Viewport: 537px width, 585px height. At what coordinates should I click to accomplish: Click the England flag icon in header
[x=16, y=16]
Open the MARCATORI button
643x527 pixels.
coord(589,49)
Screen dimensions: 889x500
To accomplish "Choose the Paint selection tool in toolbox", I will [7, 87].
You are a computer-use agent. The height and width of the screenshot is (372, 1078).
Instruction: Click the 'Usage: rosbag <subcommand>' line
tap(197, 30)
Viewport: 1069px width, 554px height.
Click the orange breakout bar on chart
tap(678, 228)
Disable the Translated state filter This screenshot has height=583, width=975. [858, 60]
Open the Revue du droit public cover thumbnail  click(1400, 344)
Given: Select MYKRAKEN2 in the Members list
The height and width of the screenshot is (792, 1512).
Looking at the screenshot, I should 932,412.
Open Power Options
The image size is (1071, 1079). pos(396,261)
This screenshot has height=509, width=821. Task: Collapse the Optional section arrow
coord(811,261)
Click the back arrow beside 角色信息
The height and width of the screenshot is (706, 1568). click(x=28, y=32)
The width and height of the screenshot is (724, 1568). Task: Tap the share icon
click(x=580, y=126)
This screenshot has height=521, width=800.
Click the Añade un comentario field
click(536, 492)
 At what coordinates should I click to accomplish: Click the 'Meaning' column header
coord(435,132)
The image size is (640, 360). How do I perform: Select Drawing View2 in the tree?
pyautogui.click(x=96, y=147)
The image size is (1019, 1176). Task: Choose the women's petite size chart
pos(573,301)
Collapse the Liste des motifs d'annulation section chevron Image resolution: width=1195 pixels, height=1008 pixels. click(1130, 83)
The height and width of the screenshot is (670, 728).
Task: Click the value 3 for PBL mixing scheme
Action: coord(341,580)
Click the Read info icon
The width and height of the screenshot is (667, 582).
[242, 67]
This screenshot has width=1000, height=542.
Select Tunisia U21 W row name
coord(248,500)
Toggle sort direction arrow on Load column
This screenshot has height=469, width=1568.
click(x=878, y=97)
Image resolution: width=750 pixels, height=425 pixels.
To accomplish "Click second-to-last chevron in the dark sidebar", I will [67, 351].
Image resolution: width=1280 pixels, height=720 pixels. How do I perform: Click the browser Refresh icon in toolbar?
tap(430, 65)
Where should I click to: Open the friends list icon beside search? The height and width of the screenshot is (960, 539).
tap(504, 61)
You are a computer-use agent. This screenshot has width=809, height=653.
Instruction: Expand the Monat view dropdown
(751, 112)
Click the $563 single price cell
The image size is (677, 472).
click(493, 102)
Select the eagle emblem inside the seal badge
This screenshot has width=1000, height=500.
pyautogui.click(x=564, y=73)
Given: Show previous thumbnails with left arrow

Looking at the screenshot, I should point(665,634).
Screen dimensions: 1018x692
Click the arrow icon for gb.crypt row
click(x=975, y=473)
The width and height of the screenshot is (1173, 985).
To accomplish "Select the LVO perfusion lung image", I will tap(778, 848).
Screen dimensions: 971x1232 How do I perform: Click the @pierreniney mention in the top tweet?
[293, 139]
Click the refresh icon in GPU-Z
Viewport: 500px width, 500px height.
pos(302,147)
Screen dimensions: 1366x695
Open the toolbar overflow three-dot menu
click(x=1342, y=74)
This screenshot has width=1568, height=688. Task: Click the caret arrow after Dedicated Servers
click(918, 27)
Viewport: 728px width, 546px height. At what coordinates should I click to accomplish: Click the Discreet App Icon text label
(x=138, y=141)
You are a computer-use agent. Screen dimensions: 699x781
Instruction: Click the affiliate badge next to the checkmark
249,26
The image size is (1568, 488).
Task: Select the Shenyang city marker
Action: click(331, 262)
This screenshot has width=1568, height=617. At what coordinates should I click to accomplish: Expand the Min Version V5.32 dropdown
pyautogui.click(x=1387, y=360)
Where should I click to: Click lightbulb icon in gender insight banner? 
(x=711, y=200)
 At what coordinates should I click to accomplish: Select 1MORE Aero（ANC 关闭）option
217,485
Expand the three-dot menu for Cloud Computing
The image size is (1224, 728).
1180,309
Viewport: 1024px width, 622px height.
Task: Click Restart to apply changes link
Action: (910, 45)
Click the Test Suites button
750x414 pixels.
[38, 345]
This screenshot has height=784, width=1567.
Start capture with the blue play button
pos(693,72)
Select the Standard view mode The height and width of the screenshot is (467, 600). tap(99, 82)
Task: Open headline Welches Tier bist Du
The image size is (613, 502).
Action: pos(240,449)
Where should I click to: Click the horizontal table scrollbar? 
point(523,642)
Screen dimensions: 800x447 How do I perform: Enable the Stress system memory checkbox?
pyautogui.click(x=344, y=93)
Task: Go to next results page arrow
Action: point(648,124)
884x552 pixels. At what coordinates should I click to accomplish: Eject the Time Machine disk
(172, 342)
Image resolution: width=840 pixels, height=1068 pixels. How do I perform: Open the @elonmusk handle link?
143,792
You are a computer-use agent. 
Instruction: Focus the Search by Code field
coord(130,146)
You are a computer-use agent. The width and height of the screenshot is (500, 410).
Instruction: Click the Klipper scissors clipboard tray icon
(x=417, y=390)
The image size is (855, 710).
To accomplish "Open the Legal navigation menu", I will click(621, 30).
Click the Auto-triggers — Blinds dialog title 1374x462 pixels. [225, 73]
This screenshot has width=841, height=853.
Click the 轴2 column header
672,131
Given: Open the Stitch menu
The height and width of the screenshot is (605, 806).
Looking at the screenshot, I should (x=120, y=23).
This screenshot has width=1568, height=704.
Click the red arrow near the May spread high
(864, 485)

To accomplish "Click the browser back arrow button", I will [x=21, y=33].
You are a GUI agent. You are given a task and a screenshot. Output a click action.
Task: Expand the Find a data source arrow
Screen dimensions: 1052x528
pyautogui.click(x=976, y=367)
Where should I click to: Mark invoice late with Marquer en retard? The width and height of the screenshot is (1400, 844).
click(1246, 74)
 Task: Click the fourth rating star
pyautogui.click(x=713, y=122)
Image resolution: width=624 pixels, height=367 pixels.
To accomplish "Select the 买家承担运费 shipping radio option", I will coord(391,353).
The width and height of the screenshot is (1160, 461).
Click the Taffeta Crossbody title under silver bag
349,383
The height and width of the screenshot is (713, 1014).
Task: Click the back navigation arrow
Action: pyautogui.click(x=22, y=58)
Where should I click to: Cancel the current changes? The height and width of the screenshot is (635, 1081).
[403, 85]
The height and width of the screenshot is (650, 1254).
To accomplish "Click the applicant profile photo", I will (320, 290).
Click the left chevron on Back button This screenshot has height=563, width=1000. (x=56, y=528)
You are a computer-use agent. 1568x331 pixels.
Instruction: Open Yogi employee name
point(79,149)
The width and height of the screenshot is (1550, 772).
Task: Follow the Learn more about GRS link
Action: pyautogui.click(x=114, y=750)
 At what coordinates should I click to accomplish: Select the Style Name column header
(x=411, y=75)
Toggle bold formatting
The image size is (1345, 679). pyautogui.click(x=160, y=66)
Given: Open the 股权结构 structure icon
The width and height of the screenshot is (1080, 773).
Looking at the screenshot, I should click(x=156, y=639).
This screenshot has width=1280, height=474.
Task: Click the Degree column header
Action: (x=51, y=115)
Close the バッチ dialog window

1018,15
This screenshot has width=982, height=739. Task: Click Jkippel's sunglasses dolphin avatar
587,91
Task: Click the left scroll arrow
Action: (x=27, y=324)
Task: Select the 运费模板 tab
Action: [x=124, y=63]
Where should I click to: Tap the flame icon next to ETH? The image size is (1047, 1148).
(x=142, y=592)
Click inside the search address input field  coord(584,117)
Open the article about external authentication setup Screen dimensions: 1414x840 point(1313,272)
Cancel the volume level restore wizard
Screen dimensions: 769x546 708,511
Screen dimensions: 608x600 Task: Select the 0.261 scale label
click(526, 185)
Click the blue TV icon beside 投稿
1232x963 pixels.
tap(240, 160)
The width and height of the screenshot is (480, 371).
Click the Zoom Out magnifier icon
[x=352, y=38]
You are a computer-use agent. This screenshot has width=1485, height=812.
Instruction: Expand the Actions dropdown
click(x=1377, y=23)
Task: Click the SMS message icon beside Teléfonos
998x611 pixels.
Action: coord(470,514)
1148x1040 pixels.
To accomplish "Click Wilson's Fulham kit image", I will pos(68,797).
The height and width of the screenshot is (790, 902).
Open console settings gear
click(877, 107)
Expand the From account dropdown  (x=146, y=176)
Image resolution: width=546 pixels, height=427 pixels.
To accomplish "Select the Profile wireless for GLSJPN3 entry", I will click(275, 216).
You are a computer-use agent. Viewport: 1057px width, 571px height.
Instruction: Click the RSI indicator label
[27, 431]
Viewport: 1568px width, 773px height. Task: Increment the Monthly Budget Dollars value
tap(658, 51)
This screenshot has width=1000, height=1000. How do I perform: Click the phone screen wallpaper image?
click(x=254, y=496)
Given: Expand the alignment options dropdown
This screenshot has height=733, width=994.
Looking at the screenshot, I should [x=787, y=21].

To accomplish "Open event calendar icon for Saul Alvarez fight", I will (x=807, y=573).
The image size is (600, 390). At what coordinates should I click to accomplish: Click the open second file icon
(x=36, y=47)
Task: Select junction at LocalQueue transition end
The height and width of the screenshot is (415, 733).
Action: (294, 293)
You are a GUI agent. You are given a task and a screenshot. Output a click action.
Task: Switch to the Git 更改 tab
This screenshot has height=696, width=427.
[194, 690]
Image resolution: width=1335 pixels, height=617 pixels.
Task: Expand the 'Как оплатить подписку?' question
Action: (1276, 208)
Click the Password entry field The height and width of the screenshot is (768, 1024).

-- Exercise aim --
For the listing above, print only the lines starting at the line containing "The image size is (600, 390)." and ending at the line containing "Task: Switch to the Git 更改 tab", exactly, both included.

-- Your response --
The image size is (600, 390). At what coordinates should I click to accomplish: Click the open second file icon
(x=36, y=47)
Task: Select junction at LocalQueue transition end
The height and width of the screenshot is (415, 733).
Action: (294, 293)
You are a GUI agent. You are given a task and a screenshot. Output a click action.
Task: Switch to the Git 更改 tab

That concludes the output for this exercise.